Update the stretch of data from its start through the line containing "close-icon is located" by replacing "Find the location of" with "Locate". Reproduce only those lines and leave everything else in them unchanged.

(Stored records)
* * * * *
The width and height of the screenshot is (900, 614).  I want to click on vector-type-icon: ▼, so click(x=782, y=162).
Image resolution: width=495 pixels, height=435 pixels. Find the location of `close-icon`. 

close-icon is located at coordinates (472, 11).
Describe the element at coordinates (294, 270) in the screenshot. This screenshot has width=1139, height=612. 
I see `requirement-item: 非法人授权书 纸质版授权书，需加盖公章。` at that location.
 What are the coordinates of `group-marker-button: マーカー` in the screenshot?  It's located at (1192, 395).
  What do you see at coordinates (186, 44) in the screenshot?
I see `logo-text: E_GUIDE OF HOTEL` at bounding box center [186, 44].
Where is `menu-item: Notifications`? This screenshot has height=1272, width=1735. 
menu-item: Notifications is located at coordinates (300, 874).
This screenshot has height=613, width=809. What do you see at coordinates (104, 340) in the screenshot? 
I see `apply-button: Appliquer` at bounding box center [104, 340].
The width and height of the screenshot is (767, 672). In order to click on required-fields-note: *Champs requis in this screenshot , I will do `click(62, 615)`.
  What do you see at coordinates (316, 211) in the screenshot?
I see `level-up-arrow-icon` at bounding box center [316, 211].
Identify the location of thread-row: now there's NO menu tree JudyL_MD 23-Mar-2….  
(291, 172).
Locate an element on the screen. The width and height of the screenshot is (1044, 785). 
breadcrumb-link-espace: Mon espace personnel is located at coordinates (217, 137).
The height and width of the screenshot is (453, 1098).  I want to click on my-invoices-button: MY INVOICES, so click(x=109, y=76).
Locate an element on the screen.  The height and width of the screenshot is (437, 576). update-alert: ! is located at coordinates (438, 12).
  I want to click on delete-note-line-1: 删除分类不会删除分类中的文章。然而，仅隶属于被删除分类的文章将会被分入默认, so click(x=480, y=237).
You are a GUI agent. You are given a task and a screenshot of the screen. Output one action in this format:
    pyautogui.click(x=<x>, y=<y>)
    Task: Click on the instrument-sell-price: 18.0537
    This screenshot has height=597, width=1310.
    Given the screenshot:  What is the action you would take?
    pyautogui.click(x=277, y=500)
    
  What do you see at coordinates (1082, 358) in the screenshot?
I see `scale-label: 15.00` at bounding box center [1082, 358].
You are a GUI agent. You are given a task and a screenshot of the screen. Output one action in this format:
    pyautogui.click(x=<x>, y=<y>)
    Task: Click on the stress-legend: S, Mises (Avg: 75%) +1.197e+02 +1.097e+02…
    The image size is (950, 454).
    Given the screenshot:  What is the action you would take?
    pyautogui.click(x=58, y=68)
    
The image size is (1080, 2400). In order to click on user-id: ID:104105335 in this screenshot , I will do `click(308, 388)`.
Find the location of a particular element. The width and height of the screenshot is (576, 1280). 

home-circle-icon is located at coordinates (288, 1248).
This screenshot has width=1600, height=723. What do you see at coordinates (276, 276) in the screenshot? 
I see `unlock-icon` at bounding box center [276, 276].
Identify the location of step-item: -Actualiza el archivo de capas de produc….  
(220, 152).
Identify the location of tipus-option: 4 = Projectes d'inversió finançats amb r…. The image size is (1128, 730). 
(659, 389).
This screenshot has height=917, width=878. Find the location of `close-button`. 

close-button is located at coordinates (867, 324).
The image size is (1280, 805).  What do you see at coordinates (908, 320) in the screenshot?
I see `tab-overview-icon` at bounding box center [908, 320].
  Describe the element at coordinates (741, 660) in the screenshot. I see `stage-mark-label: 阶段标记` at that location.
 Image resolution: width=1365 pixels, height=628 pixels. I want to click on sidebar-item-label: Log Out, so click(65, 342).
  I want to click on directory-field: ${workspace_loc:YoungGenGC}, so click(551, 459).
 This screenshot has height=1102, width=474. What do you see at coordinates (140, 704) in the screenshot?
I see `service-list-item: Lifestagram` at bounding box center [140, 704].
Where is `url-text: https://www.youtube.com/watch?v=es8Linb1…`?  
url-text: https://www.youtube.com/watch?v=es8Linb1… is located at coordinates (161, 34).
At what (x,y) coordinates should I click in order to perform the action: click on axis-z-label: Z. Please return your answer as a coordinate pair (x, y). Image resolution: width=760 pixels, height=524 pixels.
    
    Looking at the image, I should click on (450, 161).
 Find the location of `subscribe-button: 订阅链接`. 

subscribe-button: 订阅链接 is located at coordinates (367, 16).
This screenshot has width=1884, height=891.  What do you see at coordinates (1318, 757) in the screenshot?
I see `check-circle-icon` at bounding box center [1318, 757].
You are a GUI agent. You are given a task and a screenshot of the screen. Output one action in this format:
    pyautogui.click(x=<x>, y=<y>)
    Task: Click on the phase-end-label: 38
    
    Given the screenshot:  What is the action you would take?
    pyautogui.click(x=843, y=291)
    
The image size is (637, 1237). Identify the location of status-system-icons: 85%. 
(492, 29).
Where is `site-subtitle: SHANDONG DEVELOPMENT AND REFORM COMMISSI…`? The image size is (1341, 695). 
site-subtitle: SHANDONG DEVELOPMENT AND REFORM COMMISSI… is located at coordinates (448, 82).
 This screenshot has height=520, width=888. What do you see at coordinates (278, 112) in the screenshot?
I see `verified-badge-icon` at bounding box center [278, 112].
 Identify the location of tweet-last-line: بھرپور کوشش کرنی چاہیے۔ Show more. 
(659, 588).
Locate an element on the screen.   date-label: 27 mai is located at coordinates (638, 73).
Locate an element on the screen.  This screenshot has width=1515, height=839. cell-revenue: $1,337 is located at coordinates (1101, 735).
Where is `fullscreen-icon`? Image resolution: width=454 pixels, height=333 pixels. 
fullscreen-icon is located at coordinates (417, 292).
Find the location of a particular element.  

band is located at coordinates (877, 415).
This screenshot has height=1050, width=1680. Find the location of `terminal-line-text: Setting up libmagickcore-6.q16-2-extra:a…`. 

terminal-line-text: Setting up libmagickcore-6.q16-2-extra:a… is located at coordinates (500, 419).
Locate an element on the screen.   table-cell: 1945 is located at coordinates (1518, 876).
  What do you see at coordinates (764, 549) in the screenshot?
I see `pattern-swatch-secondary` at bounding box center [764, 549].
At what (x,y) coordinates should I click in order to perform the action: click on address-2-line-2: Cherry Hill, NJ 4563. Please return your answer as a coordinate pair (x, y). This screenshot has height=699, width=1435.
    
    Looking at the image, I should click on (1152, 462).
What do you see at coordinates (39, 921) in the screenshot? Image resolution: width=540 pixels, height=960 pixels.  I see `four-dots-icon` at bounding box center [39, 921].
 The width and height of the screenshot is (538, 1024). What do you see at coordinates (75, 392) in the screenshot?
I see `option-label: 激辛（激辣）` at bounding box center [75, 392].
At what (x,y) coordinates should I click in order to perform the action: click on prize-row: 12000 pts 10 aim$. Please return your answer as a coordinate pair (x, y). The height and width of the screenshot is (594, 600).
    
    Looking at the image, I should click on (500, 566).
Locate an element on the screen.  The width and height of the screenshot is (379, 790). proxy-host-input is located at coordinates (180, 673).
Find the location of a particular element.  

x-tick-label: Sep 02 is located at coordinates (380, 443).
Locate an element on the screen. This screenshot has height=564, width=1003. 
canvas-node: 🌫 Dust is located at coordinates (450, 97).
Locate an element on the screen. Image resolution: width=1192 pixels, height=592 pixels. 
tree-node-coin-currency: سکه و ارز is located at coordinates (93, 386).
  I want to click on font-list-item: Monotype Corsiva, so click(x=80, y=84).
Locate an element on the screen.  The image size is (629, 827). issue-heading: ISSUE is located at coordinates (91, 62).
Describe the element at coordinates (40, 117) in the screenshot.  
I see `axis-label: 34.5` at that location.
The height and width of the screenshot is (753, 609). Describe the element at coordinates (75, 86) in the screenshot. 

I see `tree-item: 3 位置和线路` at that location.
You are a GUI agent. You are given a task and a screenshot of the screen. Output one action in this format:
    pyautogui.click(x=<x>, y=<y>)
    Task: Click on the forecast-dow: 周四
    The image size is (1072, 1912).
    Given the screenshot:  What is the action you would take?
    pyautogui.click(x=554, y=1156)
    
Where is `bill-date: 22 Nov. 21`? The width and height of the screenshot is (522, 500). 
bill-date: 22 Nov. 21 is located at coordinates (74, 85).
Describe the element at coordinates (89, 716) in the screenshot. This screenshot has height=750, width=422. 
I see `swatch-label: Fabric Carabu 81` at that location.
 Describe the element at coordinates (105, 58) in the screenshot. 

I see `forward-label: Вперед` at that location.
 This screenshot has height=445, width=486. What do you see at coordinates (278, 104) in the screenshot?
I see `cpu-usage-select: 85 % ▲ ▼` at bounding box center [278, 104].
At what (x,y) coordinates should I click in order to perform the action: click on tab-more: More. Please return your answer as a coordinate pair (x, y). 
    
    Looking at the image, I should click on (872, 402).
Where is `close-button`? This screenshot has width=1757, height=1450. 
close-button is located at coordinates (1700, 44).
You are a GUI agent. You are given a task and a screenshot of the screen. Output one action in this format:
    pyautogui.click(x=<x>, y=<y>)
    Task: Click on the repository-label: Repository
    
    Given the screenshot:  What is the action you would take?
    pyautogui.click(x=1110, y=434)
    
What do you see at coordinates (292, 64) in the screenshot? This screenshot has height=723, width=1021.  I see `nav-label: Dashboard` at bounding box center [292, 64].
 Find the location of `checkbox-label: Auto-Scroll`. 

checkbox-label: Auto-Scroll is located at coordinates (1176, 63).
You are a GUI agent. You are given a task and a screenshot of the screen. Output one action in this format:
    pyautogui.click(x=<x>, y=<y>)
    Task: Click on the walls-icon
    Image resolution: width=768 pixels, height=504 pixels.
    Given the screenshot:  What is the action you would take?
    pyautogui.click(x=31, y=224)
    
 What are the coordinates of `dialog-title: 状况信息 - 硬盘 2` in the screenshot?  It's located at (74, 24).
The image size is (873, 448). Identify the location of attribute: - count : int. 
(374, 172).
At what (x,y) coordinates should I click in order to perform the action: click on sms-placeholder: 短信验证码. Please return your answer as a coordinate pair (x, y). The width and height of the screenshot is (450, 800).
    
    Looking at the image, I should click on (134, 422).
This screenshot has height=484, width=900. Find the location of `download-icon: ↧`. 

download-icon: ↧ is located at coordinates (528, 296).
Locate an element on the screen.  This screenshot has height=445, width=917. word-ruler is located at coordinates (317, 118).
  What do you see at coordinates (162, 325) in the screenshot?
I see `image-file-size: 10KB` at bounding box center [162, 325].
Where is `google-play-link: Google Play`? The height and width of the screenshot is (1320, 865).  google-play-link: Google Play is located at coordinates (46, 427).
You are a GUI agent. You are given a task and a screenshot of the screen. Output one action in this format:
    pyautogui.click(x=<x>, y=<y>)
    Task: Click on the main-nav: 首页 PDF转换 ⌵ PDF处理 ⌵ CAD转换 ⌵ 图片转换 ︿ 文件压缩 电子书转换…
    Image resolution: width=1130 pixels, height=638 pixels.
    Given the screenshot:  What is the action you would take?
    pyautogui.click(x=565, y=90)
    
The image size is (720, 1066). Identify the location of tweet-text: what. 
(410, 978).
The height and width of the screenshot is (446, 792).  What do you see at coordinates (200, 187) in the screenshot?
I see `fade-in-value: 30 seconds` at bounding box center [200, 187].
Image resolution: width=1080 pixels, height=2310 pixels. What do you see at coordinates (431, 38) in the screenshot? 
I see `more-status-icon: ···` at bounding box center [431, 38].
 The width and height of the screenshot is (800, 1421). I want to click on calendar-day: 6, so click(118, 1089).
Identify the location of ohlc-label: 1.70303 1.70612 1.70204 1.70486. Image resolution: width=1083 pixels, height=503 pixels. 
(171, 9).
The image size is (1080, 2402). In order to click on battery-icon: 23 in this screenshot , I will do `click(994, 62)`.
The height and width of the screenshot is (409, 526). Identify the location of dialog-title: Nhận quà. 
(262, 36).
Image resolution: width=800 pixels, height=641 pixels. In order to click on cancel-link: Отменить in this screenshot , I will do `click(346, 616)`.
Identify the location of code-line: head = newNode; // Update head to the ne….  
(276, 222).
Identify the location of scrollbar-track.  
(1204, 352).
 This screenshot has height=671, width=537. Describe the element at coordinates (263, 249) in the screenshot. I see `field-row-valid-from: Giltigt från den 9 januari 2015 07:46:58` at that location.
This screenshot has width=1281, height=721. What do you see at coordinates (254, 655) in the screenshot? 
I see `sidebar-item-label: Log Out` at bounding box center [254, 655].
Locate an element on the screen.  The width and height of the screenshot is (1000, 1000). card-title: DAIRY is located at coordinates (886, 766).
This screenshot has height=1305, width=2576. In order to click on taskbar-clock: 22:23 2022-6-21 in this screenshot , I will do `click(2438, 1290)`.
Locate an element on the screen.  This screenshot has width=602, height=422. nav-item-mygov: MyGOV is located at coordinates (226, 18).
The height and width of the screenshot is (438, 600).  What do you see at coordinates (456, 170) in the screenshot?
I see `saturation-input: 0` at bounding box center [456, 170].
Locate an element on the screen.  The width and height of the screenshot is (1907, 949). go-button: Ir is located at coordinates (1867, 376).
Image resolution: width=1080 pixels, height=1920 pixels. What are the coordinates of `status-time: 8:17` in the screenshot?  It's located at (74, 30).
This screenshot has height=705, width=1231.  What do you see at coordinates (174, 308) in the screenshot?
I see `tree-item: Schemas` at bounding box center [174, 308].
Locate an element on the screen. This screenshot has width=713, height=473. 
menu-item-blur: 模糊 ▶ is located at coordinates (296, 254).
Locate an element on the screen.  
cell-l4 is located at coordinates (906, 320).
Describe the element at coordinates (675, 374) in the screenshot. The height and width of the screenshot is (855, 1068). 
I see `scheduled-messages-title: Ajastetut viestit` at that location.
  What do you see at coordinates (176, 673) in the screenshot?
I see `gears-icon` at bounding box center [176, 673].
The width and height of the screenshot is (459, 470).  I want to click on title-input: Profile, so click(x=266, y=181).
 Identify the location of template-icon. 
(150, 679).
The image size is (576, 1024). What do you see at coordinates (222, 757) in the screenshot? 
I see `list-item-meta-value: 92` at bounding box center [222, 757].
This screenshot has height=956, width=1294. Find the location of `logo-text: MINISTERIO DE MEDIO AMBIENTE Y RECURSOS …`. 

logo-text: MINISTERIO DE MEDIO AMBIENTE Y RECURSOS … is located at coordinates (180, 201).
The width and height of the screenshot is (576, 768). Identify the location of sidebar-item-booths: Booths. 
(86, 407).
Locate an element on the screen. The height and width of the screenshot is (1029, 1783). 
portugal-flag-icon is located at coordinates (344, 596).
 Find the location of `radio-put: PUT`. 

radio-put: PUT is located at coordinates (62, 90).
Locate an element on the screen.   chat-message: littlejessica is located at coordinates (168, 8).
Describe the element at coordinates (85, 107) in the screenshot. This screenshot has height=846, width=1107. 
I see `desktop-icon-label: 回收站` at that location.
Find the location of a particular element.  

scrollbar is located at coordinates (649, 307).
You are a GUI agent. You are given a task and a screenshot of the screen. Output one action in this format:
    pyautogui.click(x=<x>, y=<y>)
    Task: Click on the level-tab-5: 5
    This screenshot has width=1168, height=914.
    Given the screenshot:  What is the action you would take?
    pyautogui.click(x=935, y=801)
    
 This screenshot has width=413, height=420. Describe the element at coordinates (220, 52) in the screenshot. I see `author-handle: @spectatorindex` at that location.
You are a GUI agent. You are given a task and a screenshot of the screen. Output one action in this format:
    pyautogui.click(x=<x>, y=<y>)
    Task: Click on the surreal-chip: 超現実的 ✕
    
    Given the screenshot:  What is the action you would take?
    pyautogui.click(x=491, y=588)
* * * * *
* [OUTPUT OF THE TASK]
The width and height of the screenshot is (900, 614).  I want to click on vector-type-icon: ▼, so click(x=782, y=162).
Image resolution: width=495 pixels, height=435 pixels. Locate `close-icon`. 

close-icon is located at coordinates (472, 11).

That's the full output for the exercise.